**Consigne**
Dans le texte sur les bandes LTO, réécrivez sous forme de liste le paragraphe qui commence par « D’ordinaire, les bandes LTO » en conservant ses faits principaux.

**Texte fourni**
>>>
Des bandes LTO qui peinent à maintenir leur capacité record

Dans les faits, 2022 restera comme l’année où les cassettes LTO ont commencé à offrir moins de capacité brute que les disques durs. La dernière génération LTO-9, lancée en septembre de l’année dernière, consiste en des cassettes de 18 To de capacité, commercialisées aux alentours de 150 €. Entretemps, Western Digital et Seagate ont commencé à commercialiser des disques durs de 20 To pour environ 600 €. Toshiba devrait faire de même dans les prochains jours.

Considérant les coûts d’achat et de maintenance d’une bibliothèque de bandes, les entreprises pourraient basculer leurs archives sur des disques durs qui se branchent directement sur des serveurs, surtout s’ils sont plus capacitifs.

Dopée par de nouvelles techniques à base d’écriture assistée par la chaleur (ePMR), puis par laser (HAMR), mais aussi par superposition des pistes (SMR), l’industrie du disque dur devrait attendre les 30 To en 2023 et pourrait s’envoler rapidement vers les 50 To d’ici à 2026. Seagate prévoit d’atteindre 100 To en 2030.

D’ordinaire, les bandes LTO doublent de capacité tous les deux ou trois ans. La génération LTO-9 n’a non seulement pas doublé la capacité de la génération LTO-8 (qui offrait 12 To par cassette), mais elle a également mis quatre ans à arriver sur le marché. Dans le meilleur des cas, la génération LTO-10 devrait arriver d’ici à 2024 avec 36 To de capacité, si le consortium ne change pas encore ses plans.
<<<
**Lignes fournies**
>>>
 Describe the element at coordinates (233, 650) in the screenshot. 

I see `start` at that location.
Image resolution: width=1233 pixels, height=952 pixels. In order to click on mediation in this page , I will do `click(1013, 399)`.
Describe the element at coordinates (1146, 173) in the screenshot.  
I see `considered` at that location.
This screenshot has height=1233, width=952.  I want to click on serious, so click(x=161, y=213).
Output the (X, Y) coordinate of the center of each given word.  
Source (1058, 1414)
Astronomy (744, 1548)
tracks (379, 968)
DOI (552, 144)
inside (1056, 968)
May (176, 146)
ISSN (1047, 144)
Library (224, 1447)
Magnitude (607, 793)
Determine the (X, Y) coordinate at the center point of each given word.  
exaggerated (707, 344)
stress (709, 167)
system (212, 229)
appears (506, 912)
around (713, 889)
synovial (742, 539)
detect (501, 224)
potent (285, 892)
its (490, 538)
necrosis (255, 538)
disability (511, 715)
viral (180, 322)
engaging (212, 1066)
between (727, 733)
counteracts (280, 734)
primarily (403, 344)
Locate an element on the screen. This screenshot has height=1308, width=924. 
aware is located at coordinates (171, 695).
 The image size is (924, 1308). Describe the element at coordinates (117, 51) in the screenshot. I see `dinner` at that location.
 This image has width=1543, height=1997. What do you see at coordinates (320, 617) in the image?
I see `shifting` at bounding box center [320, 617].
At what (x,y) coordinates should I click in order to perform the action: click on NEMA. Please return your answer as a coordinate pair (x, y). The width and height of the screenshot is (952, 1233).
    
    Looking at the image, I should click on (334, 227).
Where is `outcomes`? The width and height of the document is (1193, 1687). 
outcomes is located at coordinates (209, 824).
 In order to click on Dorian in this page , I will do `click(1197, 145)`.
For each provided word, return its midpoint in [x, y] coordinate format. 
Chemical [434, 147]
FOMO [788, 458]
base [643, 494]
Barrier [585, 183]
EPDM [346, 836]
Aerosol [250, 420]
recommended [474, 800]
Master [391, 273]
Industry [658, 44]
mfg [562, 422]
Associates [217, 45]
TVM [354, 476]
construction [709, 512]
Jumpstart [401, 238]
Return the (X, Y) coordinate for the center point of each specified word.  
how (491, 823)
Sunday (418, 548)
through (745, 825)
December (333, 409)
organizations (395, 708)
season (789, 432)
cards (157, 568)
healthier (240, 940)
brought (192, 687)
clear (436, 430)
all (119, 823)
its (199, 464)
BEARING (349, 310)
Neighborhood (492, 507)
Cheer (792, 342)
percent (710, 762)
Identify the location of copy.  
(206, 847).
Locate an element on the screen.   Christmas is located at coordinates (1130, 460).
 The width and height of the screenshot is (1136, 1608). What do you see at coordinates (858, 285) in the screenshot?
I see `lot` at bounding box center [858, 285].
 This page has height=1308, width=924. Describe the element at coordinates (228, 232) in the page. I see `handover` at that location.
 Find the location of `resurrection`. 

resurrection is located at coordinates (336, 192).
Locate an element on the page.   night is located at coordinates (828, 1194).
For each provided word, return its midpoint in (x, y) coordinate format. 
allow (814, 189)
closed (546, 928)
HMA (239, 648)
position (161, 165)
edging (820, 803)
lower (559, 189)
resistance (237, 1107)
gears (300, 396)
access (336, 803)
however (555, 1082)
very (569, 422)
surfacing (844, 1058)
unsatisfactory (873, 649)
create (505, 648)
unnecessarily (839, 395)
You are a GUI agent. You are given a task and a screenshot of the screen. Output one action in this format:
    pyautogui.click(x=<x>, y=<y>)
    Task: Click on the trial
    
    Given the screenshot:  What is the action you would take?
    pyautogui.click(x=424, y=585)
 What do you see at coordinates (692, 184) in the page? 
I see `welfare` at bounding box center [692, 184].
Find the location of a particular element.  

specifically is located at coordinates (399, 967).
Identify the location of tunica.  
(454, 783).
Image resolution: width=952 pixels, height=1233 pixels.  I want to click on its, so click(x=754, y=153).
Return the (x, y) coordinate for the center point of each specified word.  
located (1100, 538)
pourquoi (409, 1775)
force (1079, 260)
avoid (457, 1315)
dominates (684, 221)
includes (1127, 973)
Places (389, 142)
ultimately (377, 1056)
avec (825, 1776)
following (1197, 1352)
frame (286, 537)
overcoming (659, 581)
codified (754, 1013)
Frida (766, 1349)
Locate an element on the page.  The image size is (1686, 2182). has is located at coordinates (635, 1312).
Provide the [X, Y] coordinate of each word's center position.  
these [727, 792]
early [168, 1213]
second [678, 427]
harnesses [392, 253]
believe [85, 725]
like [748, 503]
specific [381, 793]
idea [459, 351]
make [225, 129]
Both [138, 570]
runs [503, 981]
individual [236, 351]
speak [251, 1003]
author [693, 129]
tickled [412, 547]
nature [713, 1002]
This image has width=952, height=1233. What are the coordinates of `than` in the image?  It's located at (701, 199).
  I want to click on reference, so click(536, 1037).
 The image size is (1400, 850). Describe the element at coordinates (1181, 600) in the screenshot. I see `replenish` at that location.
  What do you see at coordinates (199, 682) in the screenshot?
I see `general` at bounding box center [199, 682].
<<<
**Votre réponse**
- Les bandes LTO doublent habituellement de capacité tous les deux ou trois ans.
- La génération LTO-9 n’a pas doublé la capacité de la LTO-8, qui offrait 12 To par cassette.
- Elle a en outre mis quatre ans à arriver sur le marché.
- Au mieux, la LTO-10 devrait arriver d’ici à 2024 avec 36 To, si le consortium ne change pas encore ses plans.